My read is simple: this is what you want to see from a modern franchise food retailer. Physical rollout plus digital growth tends to be a stronger mix than relying on one channel alone.
Management says most of the integration work for Ambala is now complete. The focus has been on distribution, manufacturing, branding, packaging, store experience and digital upgrades.
That sounds sensible, and the initial numbers back it up. Ambala delivered £14.14 million of revenue and £1.85 million of underlying EBITDA in its first full year, compared with just £0.09 million of underlying EBITDA in 2025.
The upside case is clear. If Cake Box can franchise Ambala more aggressively and squeeze out efficiencies in supply chain and logistics, margins and returns could improve further.
But integrations are never a free lunch. They absorb management time, and they do not always go to plan. So far, though, the RNS reads like the process is moving in the right direction.

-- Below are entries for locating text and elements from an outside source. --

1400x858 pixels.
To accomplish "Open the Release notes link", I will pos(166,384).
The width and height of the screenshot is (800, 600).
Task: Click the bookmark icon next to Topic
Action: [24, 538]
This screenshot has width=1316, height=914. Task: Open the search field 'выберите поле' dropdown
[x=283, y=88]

Here is where the picture gets a bit more mixed, though still broadly positive.
Statutory profit before tax rose only 16.5% to £6.86 million, which is much slower than revenue growth. That gap is mainly down to higher finance costs and non-underlying charges.

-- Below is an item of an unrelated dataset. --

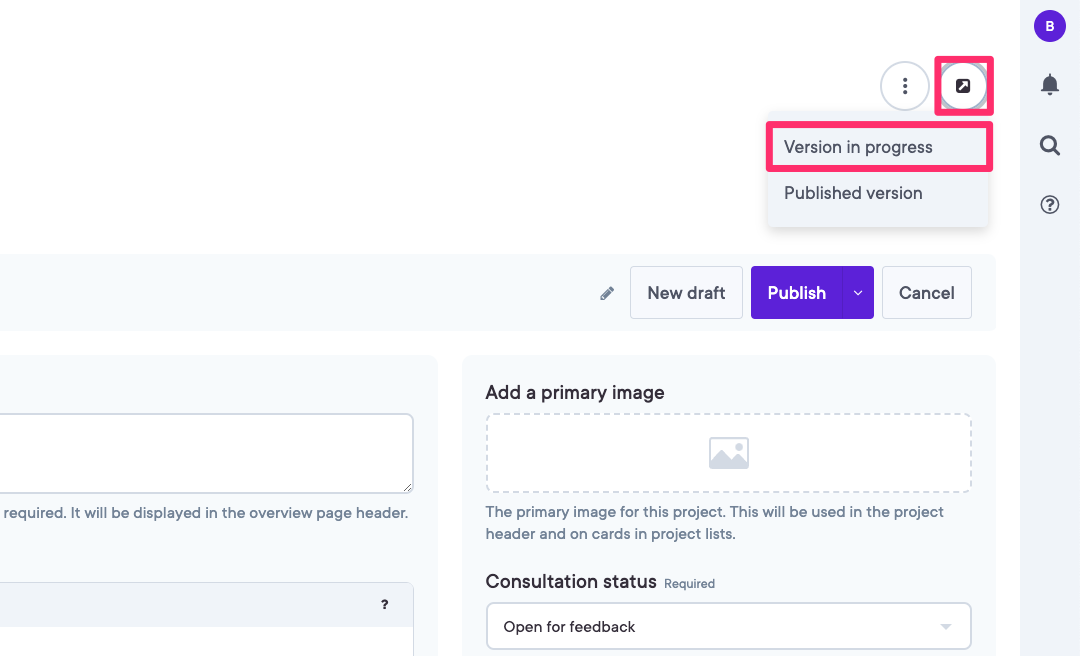Expand the Publish button's dropdown arrow

858,293

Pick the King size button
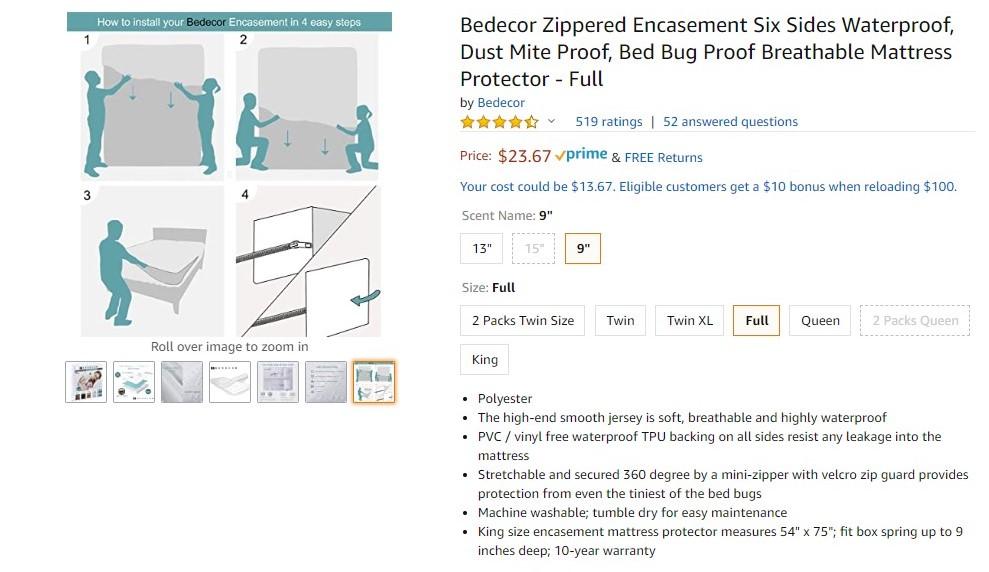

Net finance cost jumped to £1.47 million from £0.29 million, largely because of debt taken on to fund the Ambala acquisition. That is not a shock, but it is the price of expansion.

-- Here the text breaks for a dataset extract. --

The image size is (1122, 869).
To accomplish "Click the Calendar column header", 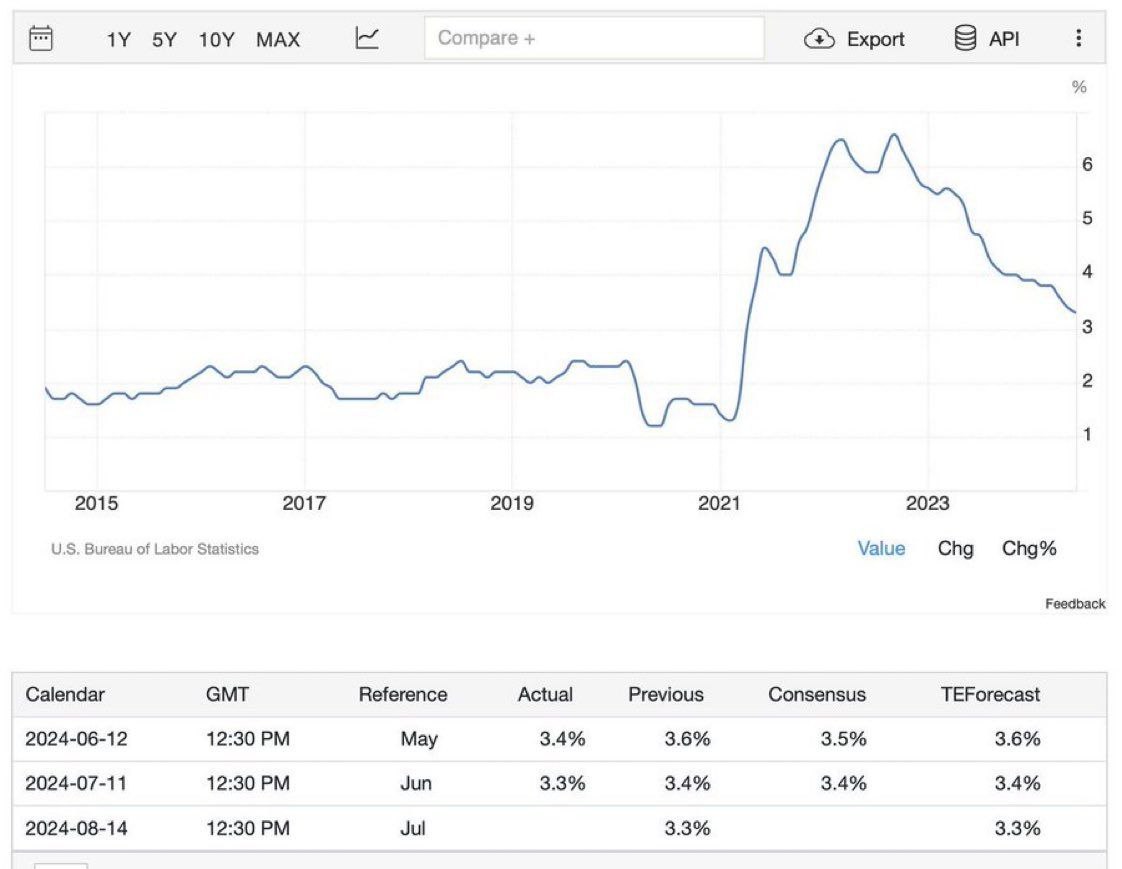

Non-underlying items came in at £1.81 million, including a £1.65 million impairment of intangible assets linked to older ERP and website development projects. In plain English, Cake Box has decided some past tech spending is no longer worth what it once thought, partly because the enlarged group is moving to Shopify.
I would not call that disastrous, but it is not ideal either. It is a reminder that management has had to change tack on technology, and that comes with a bill.
Cash generation remained solid. Free cash flow before capital allocation items increased to £9.53 million from £7.07 million. However, capital expenditure rose to £5.94 million, including £2.57 million for the new Bradford warehouse, and dividends paid were £4.58 million.
That helped push net debt up to £10.84 million from £9.02 million. Even so, leverage was 0.88x underlying EBITDA, down from 1.03x and below management’s target of 1x.
That is an important reassurance. The debt is higher, but it still looks manageable based on the figures provided.
The final dividend has been recommended at 7.2p per share, up from 6.8p. That takes the total dividend for the year to 10.8p, a 5.9% increase.
This is now the fifth consecutive year of dividend growth. It is not explosive, but it is steady, and the dividend cover improved to 1.48x from 1.29x based on underlying basic earnings per share.
That usually points to a payout that is getting a bit more comfortable rather than stretched.
Management says trading in 2027 has started positively and ahead of 2026, with system sales running ahead of the prior year. The group is targeting a combined 35 new stores this year.
That sounds confident without getting carried away. The company is also still flagging the difficult consumer backdrop, inflationary pressure and wider macro uncertainty.
That caution is fair. Celebration cakes are hardly the first thing households cut, but they are not immune if consumer confidence weakens.
This was a good set of results. The core business is still growing, Ambala is adding meaningfully, online momentum is strong, and debt remains under control.
The negatives are there too. Finance costs are up sharply, net debt is higher in absolute terms, and the tech-related impairment shows not every investment has gone smoothly.
Still, on balance, this feels like a positive update. Cake Box looks like a business expanding from a position of strength rather than scrambling for growth. For retail investors, that is usually the sort of distinction worth paying attention to.
One final footnote: the 2025 comparative figures were restated due to acquisition accounting corrections related to Ambala. That is worth knowing, but it does not change the broader message from this year’s results.